Answer FOUR of the questions, one from each section plus a fourth from any of the sections. (In particular, you may answer only one version of the first Spinoza question.)
Does not need to be an essay, just thorough answers addressing all parts of the question!
1. Answer A or B:
A. Spinoza thinks that we human beings are due for what was described in class as an “ontological demotion.” Explain this ontological demotion, comparing his view of what we are to a more traditional Aristotelian view. (You should concentrate on Spinoza’s views on the human body, but be sure to say something about what he thinks the human mind is.) Why does he think the demotion is needed? Is he right? Explain why the demotion matters to the overall project of the Ethics.
B. Spinoza thinks there is only one substance, namely God. Why does he think this? Begin by explaining why he thinks substance must be self-caused, and then explain how Spinoza gets from this claim to the further conclusion that there is only one substance. (For this second step you may use either the argument he provides in the Ethics, or the alternate argument sketched in class.) Be sure to touch on the apparent problem that the fact that a substance can have more than one attribute presents for Spinoza’s reasoning, and explain how he might respond to this difficulty.

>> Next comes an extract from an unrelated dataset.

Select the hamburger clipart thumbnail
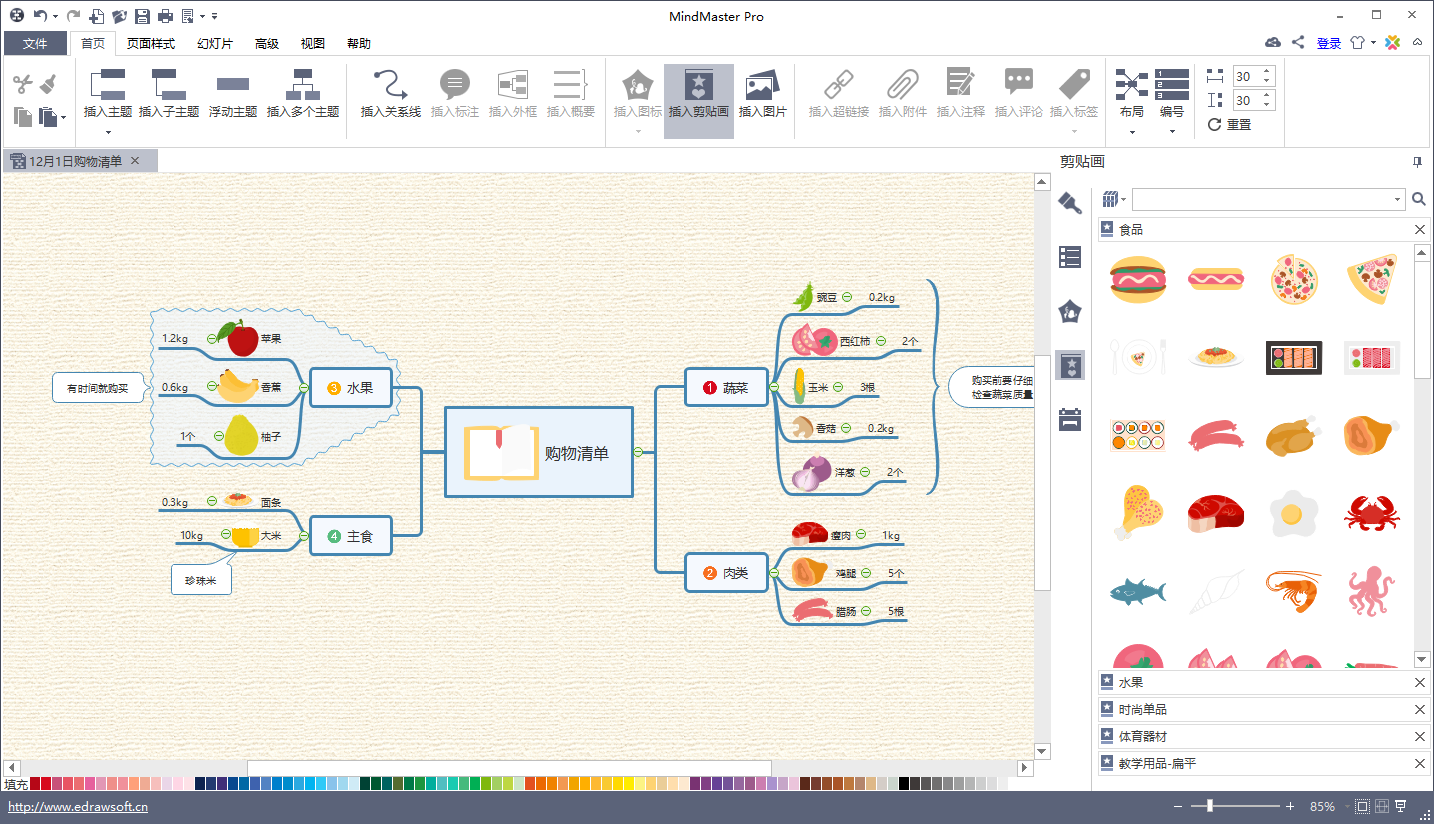The width and height of the screenshot is (1434, 824). coord(1137,280)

3. Explain Spinoza’s account of how the universe causally depends on God (focus on 1p16). How does Spinoza’s theory differ from the prevailing views of the time? (Be sure to contrast Spinoza’s picture of intelligibility—i.e., his understanding of the reason things are the way they are—with a more traditional picture of the explanation of why things are the way they are, having to do with God’s plan for the world.) Why does Spinoza think things could not have happened differently from the way they did? Which position do you find more reasonable, Spinoza’s or the more traditional view? Explain fully.
4. Explain Spinoza’s account of the human mind. Begin by sketching Spinoza’s account of God’s cognition and then locate the human mind within that cognition. If there is no trans-attribute causation (i.e., if motions in bodies can’t cause ideas in minds, and ideas in minds can’t cause motion in bodies), what happens (a) when we sense something and (b) when we do something? Critically evaluate his account of (human) agency—if you disagree with it, explain where you think he went wrong and what he should have held instead.
1. Explain Leibniz’s doctrine of pre-established harmony. In doing so, be sure to explain what a monad is. How are monads related to each other? Why does Leibniz think that there are monads? Do you think he has a good argument here? One thing that Leibniz is trying to do is resist Spinoza’s ontological demotion; how successful is his attempt to do so?
2. Discuss Leibniz’s views on freedom, necessity, and contingency. According to Leibniz, exactly what is required for freedom? What is Caesar’s “complete concept/notion”? Can Leibniz offer a satisfactory explanation of how the relation of Caesar’s properties (e.g., crossing the Rubicon in 49 BCE) to his complete concept/notion differs from the relation of a circle’s properties (e.g., having an area equal to πr2) to its definition. Ultimately, is Leibniz able to make room in his system for freedom, or is something more needed? If something more is needed, what and why?
BERKELEY and HUME
1. Explain Berkeley’s argument for the claim that sensible qualities do not exist independently of the mind (focus on secondary qualities). What precisely is Berkeley arguing for here? How does the argument work? (You should say something about the distinction between things as they are in us and as they are in themselves that Hylas raises at several points: how does Philonous respond? Is his response satisfactory?) How does this particular claim fit into the overall case for immaterialism? In particular, what else does Berkeley need to do in order to make his case for immaterialism? (Do not work through the rest of his argument; just sketch the ground that needs to be covered.) In your view, how successful is the overall case that Philonous makes for immaterialism in the First Dialogue?
2. Outline Hume’s account of causation in I.3 of the Treatise. Points to explain: Why does he think the relation of causation is important? What does he find puzzling about the relation? Why does he think that reason is not responsible for human thinking involving causation? What happens, according to Hume, when we make a causal inference? (Be sure to explain how Hume’s theory of belief works, and where it fits into his account of causation.) Explain his account of the idea of the necessity associated with the idea of cause and effect.